圖2 脫細胞基質微顆粒的制備和粒徑分布Fig.2 Preparation and particle size distribution of decellularized matrix microparticles

2.3 dECM 顆粒促進HepG2 細胞形成球狀體

在U 型或平底超低吸附培養板中培養HepG2細胞，接種時加入dECM 顆粒，細胞更容易形成致密的細胞團塊，即球狀體（圖3A、圖3B）。Live／Dead染色顯示，細胞團中的細胞存活，其中無dECM 對照組中有個別紅染亮點（死細胞），表明dECM 顆粒能夠更好地促進細胞存活（圖3C）。

圖3 脫細胞基質顆粒促進HepG2 球狀體形成Fig.3 Decelluarized matrix particles promoted the formation of HepG2 spheroids

2.4 dECM 顆粒促進HepG2 球狀體肝相關功能分化

連續收集細胞培養上清，dECM 組的細胞培養上清中可檢測到更高濃度的白蛋白和尿素氮；對照組與dECM 組的培養上清中，白蛋白與尿素氮濃度均隨著培養天數的增加而增加，而dECM 組增加的趨勢更為明顯（圖4A、圖4B）。PCR 結果顯示，以3D 形式培養的HepG2 球狀體，相對于2D 培養，有更高的肝功能相關基因表達；而加入dECM 的3D球狀體培養組，肝功能相關基因表達水平更高，其中包括CYP 類Ⅰ類代謝酶、UGT 類Ⅱ類代謝酶、OAT2Ⅲ類代謝酶；另外，3D 培養組中Ki67 基因表達水平均低于2D 組，說明細胞處于低增殖狀態（圖5）。
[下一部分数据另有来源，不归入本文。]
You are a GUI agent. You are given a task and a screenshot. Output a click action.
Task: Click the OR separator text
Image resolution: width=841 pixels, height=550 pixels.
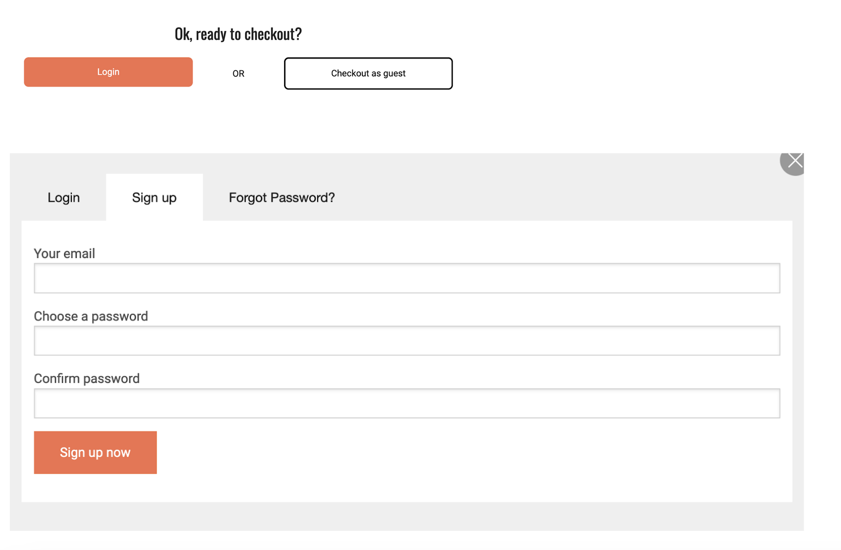[238, 73]
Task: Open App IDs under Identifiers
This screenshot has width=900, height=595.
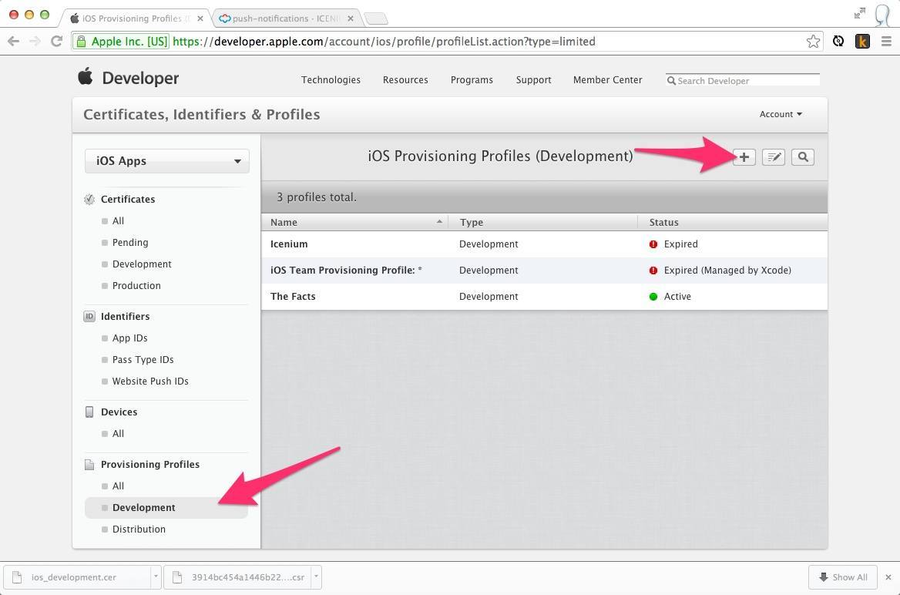Action: [x=129, y=338]
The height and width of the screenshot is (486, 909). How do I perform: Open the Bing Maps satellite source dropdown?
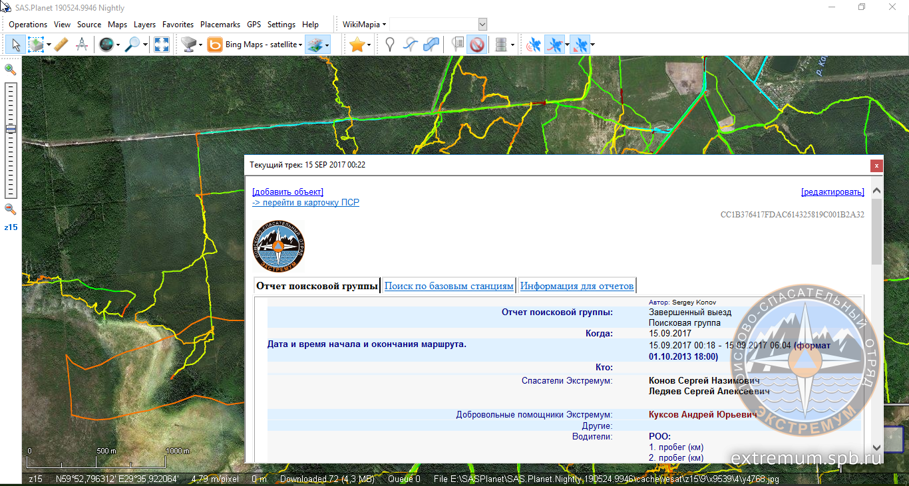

圖4 HepG2 球狀體分泌功能評估Fig.4 Evaluation of secretory function of HepG2 spheroid

圖5 HepG2 細胞球狀體肝功能相關基因的表達Fig.5 Expression of liver function related genes in HepG2 Spheroids

3 討論

HepG2 細胞系是被廣泛應用于肝臟組織工程與肝功能相關研究領域的類肝細胞系，來源于一個15 歲的白人男性的肝癌組織，是人的肝癌細胞系，但具有一些肝臟實質細胞特有的功能。這些功能包括多種血漿蛋白的分泌，如白蛋白、轉鐵蛋白、維甲酸結合蛋白、β－脂蛋白、補體等，以及一定的物質代謝和解毒的能力［15］。由于上述特性和易于獲取、可大量擴增、處理簡單且壽命無限等特征，HepG2 細胞系成為生物人工肝支持系統（Bioartificial liver support system，BALSS）的常用細胞源，以及藥物毒性篩查常用的肝實質細胞替代細胞系。雖然人原代肝細胞（Primary human hepatocytes，PHH）最接近體內肝實質細胞的狀態，是藥物與毒素的肝毒性檢測最具有體外參考價值的“金標準”［16］，但難于獲取，性狀在體外培養中難以維持且存在個體差異，因此無法廣泛應用［17］。另外，由于PHH 不能擴增和大量獲取，也限制了其成為BALSS 的細胞來源。因此，永生化的類肝細胞系成為在這些領域中替代PHH 的重要細胞來源。HepG2 細胞系是這類細胞系中的重要一員，相關的研究與應用較多。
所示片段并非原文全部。